This task asks for the lines from the one with "Task: Click the pie" to the final line below, repeated exactly, with pictures omitted.

__Listed entries__.

☆ ☆ ☆ ☆ ☆

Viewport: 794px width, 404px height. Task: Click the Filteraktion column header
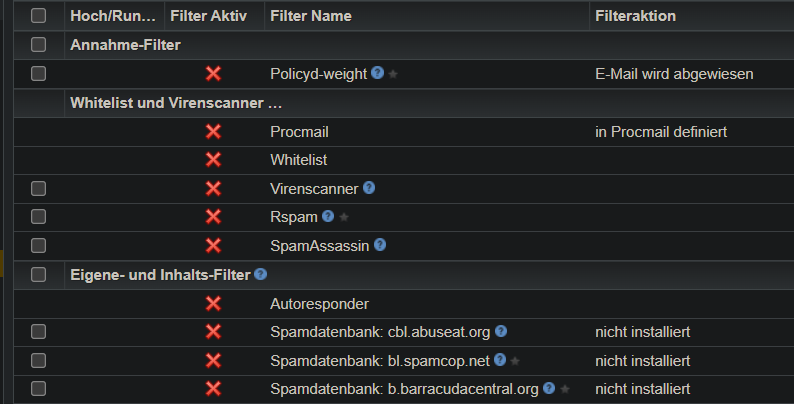[x=636, y=16]
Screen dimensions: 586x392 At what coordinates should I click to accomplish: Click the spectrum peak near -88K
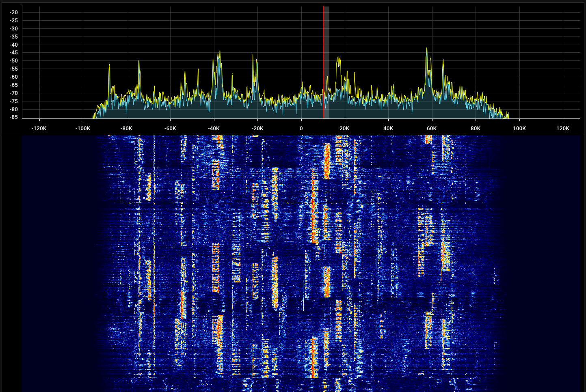point(109,65)
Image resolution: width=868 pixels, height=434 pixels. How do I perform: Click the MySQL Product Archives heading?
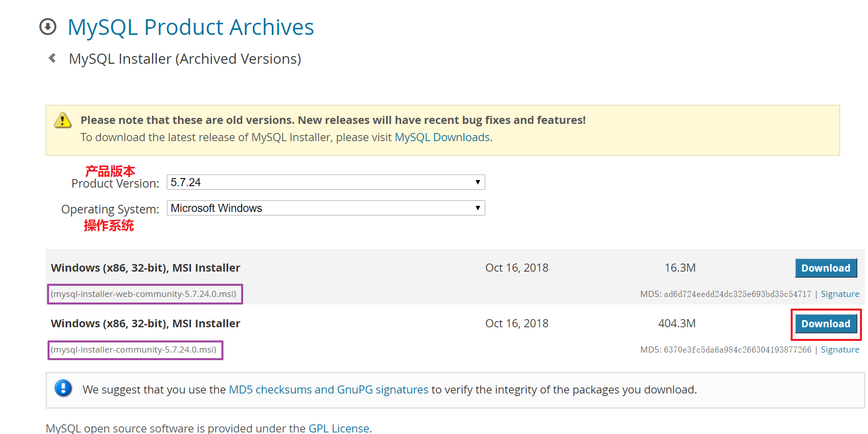point(191,27)
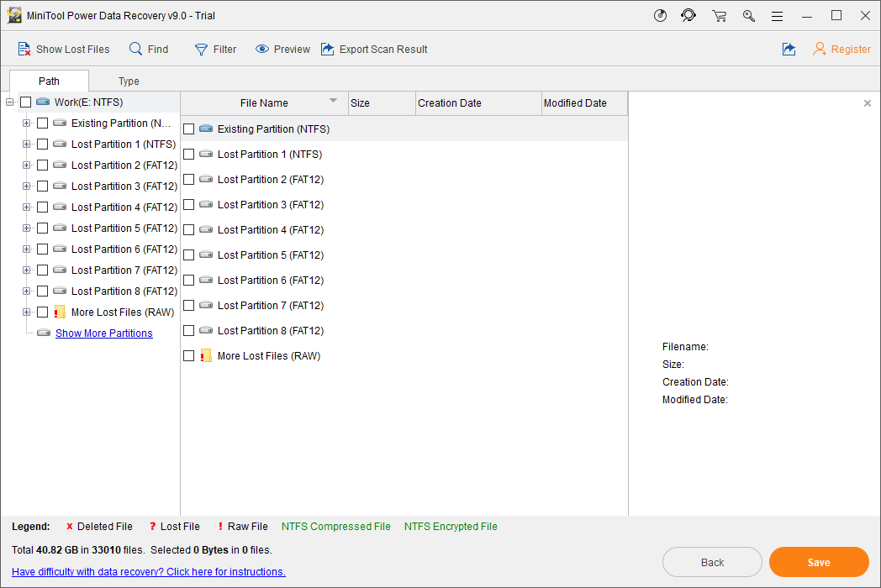Collapse the Work(E: NTFS) tree root
881x588 pixels.
[x=10, y=102]
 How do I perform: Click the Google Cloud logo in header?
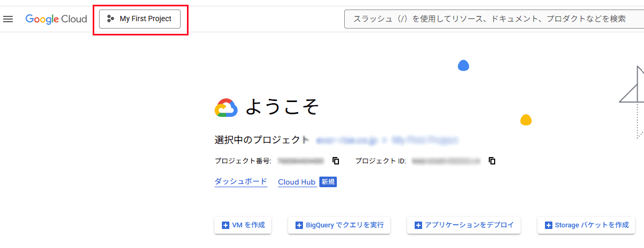point(56,19)
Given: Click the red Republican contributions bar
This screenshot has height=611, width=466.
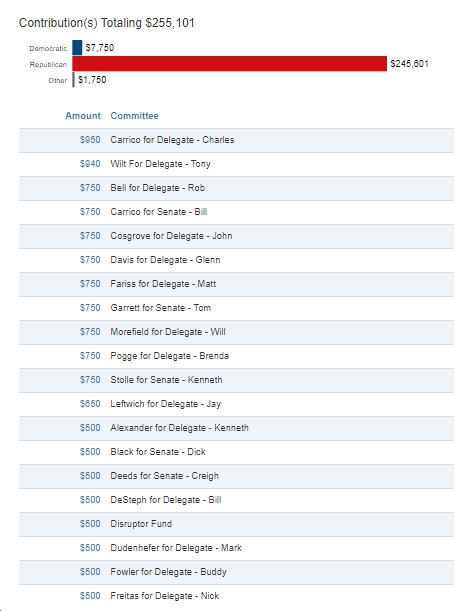Looking at the screenshot, I should pos(229,64).
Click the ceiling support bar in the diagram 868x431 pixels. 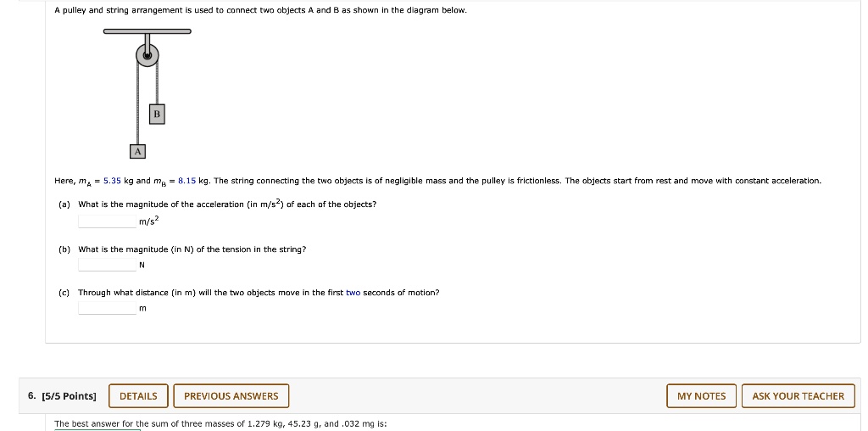pyautogui.click(x=147, y=32)

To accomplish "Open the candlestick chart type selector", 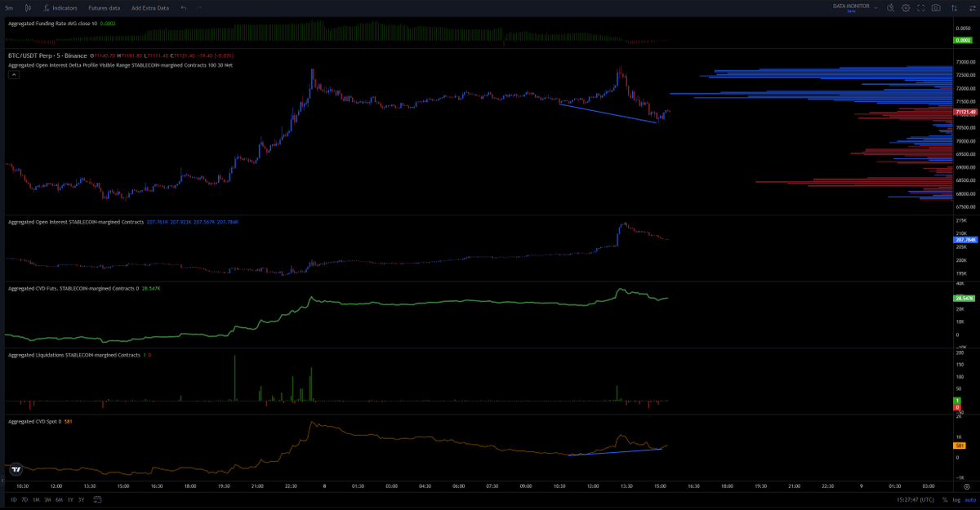I will click(28, 7).
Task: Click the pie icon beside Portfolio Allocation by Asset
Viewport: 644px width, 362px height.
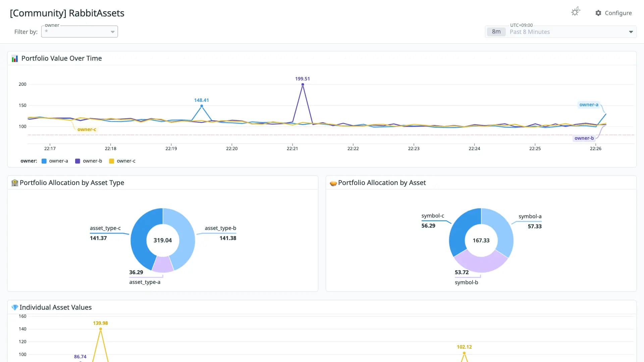Action: point(333,183)
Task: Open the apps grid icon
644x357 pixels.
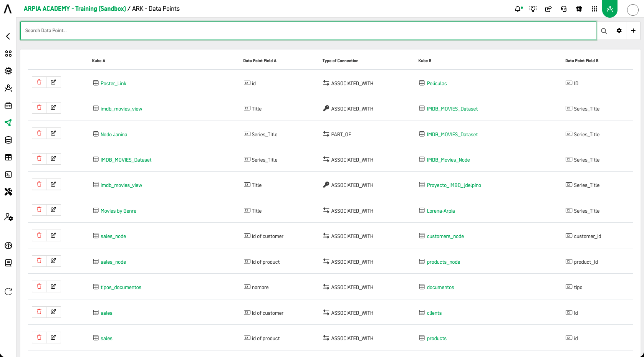Action: click(594, 9)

☆ ☆ ☆ ☆ ☆

__Exercise result__.
Task: Click the pie icon beside Portfolio Allocation by Asset
Viewport: 644px width, 362px height.
Action: point(333,183)
Task: Open the apps grid icon
644x357 pixels.
Action: click(594, 9)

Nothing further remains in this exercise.